- _OPDRACHT 1_: Welke leden van artikel 220i worden in de tekst over de wijziging van dat artikel met een rangtelwoord aangeduid? Noem ze in de volgorde waarin ze voorkomen.
- _OPDRACHT 2_: Vul de tekst over de wijziging van artikel 220i aan met het gedeelte dat volgt op de laatste zin.

Artikel 220i wordt als volgt gewijzigd:

1. In de eerste volzin van het eerste lid wordt «belastingaanslag» vervangen door: belastingaanslagen.

2. In het derde lid wordt «125 procent» vervangen door: 115 percent.

3. Onder vernummering van het vijfde lid tot zesde lid wordt het vierde lid vervangen door twee leden die komen te luiden:

  • 4. In de belastingverordening kan worden bepaald dat de vermindering niet wordt toegepast indien het bedrag van de vermindering lager is dan een in de belastingverordening vermeld drempelbedrag.

  • 5. In de belastingverordening kan worden bepaald dat bij de berekening van het bedrag van de vermindering buiten beschouwing gelaten wordt de wijziging van het belastingbedrag ten opzichte van het daaraan voorafgaande kalenderjaar die het gevolg is van toepassing van artikel 19 van de Wet waardering onroerende zaken.

- _VASTGELEGDE GEGEVENS_:
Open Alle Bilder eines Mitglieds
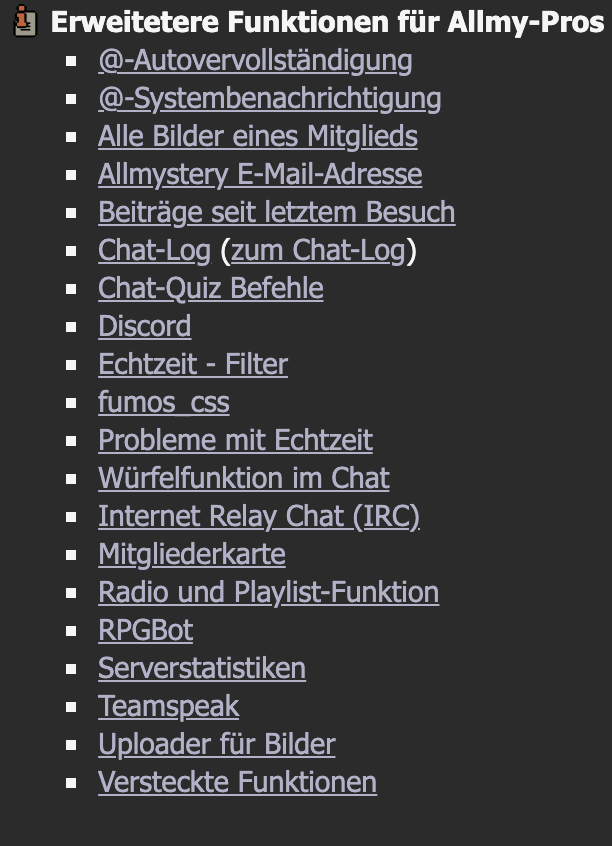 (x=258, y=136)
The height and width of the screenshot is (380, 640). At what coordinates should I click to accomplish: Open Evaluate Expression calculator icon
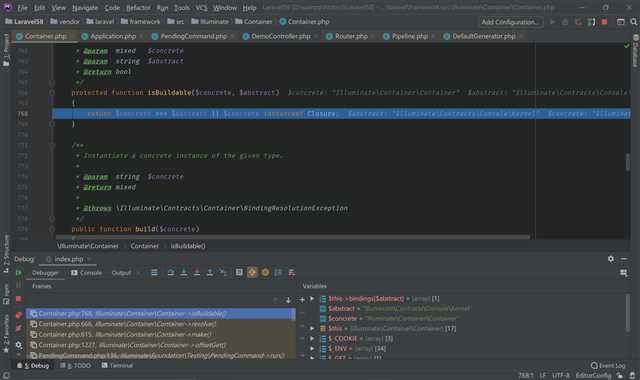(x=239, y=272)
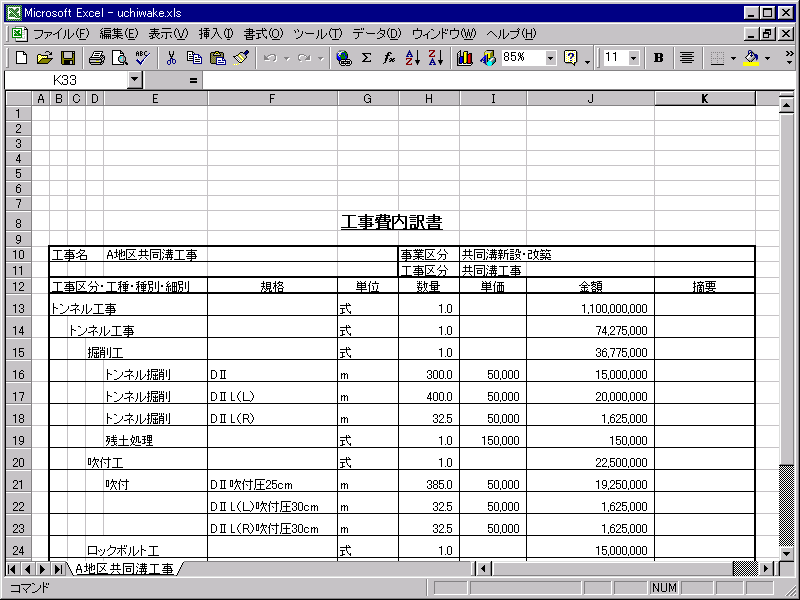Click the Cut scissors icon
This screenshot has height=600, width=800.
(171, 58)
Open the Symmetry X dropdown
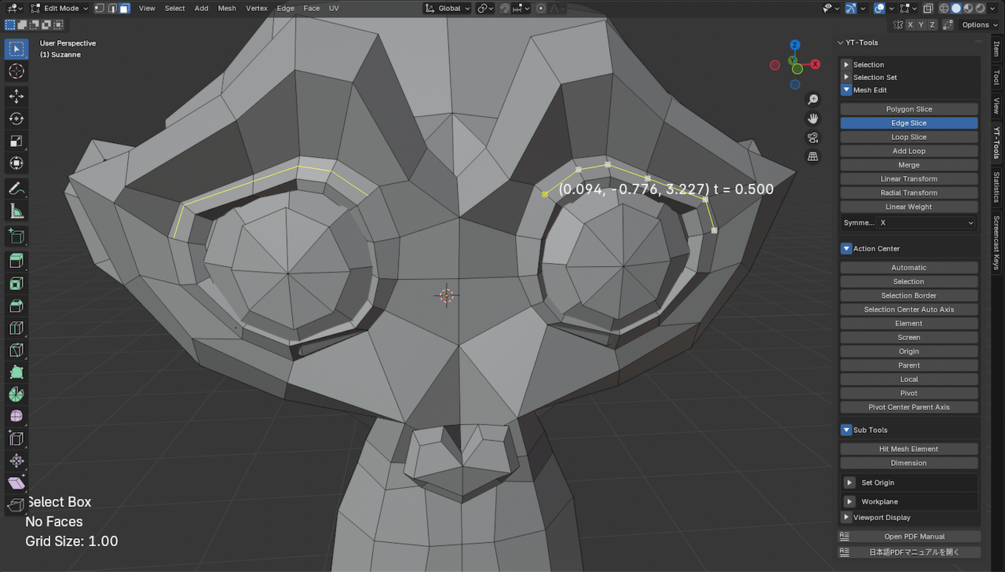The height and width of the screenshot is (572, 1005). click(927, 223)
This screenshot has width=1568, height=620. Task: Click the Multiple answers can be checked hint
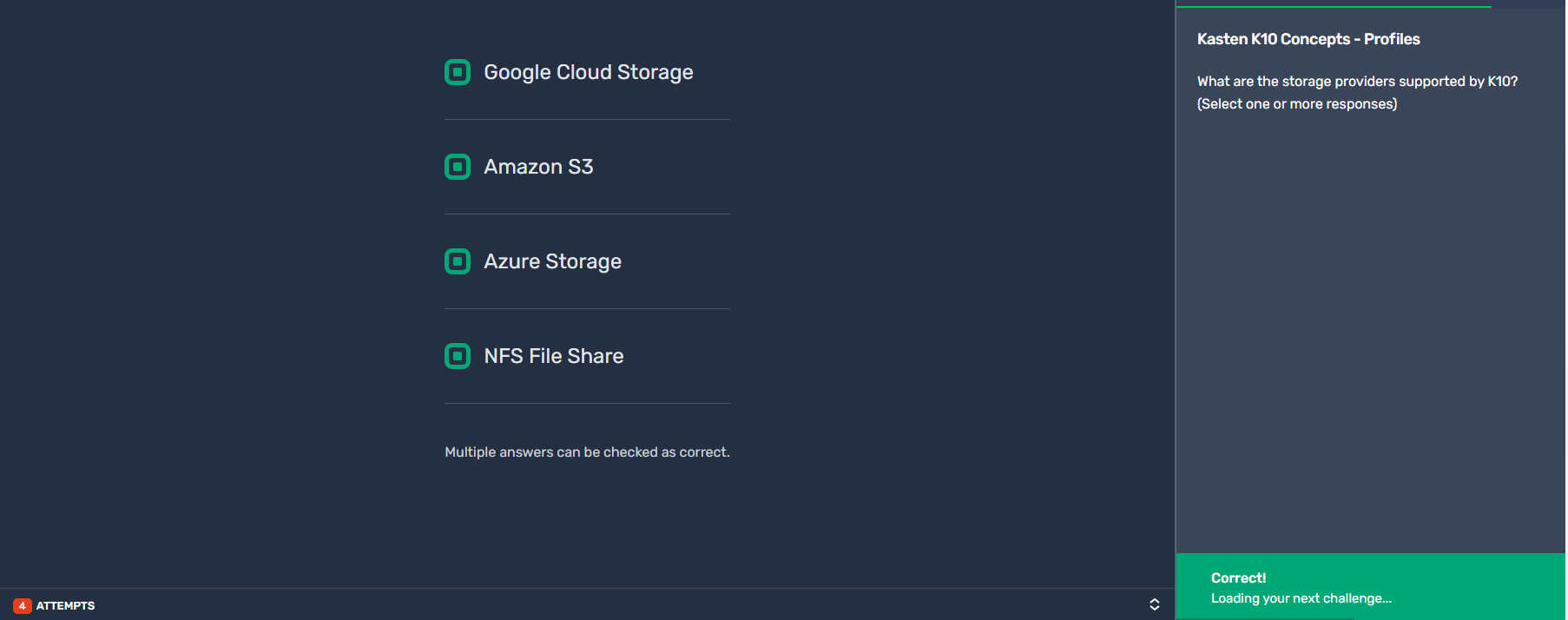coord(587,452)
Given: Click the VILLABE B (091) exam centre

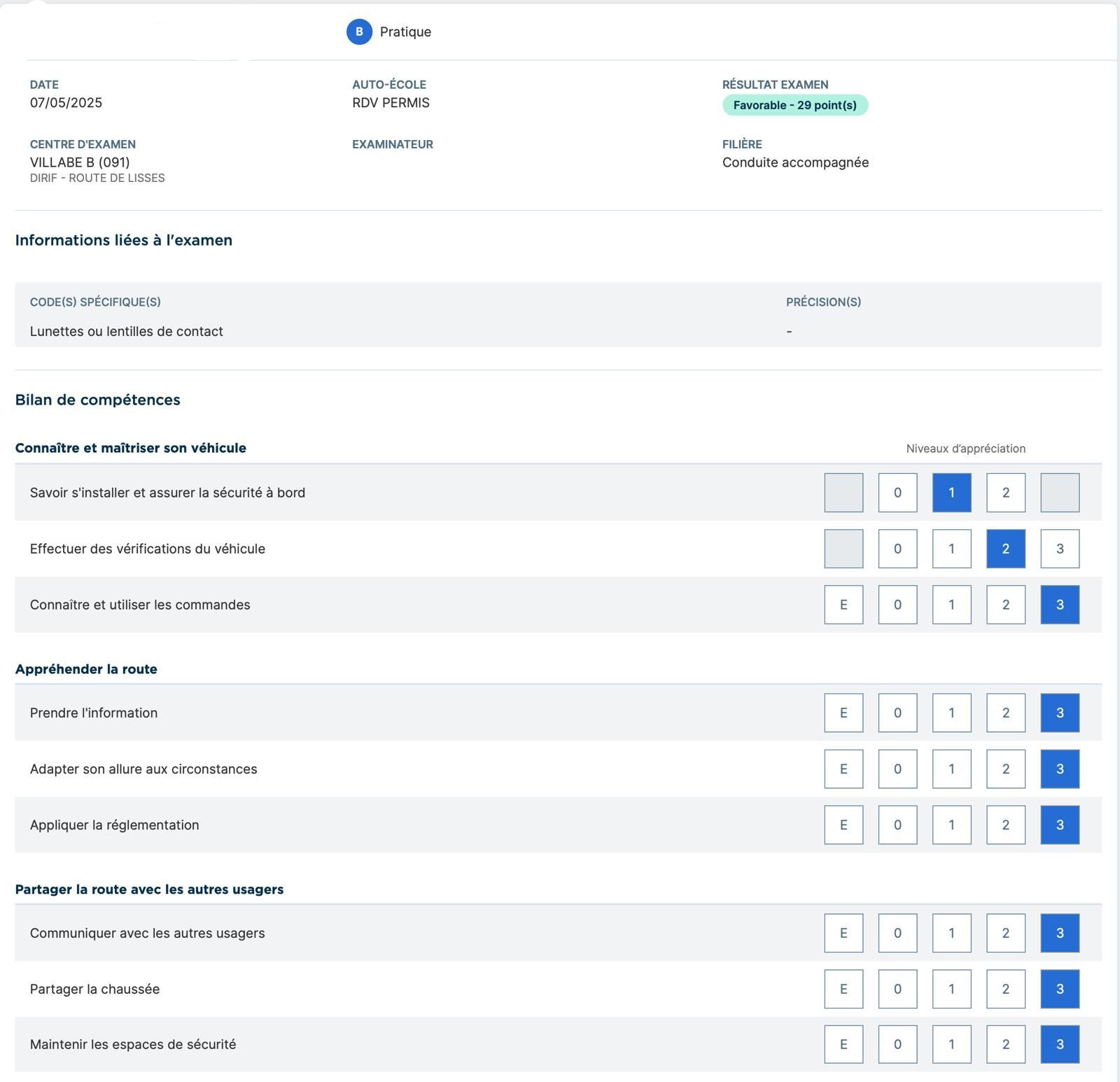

- _ANTWOORD 1_: het eerste lid, het derde lid, het vijfde lid, het zesde lid, het vierde lid

- _ANTWOORD 2_:
4. Het zesde lid komt te luiden:

  • 6. In afwijking in zoverre van de vorige leden kan in de belastingverordening worden bepaald dat de vermindering zodanig wordt berekend dat het na vermindering te betalen bedrag ter zake van de kalenderjaren in een tijdvak als bedoeld in artikel 22, tweede lid, van de Wet waardering onroerende zaken, niet meer bedraagt dan 130 percent of een bij de belastingverordening te bepalen hoger percentage van het belastingbedrag dat is verschuldigd ter zake van het laatste kalenderjaar van het voorafgaande tijdvak. Indien ter zake van het laatste kalenderjaar van het voorafgaande tijdvak een vermindering als bedoeld in dit artikel is verleend, wordt voor de toepassing van de vorige volzin het belastingbedrag genomen dat verschuldigd zou zijn geweest indien de vermindering niet was toegepast.

ARTIKEL II

Artikel 220f, van de Gemeentewet, wordt als volgt gewijzigd:

1. Het derde lid, onderdeel g, vervalt.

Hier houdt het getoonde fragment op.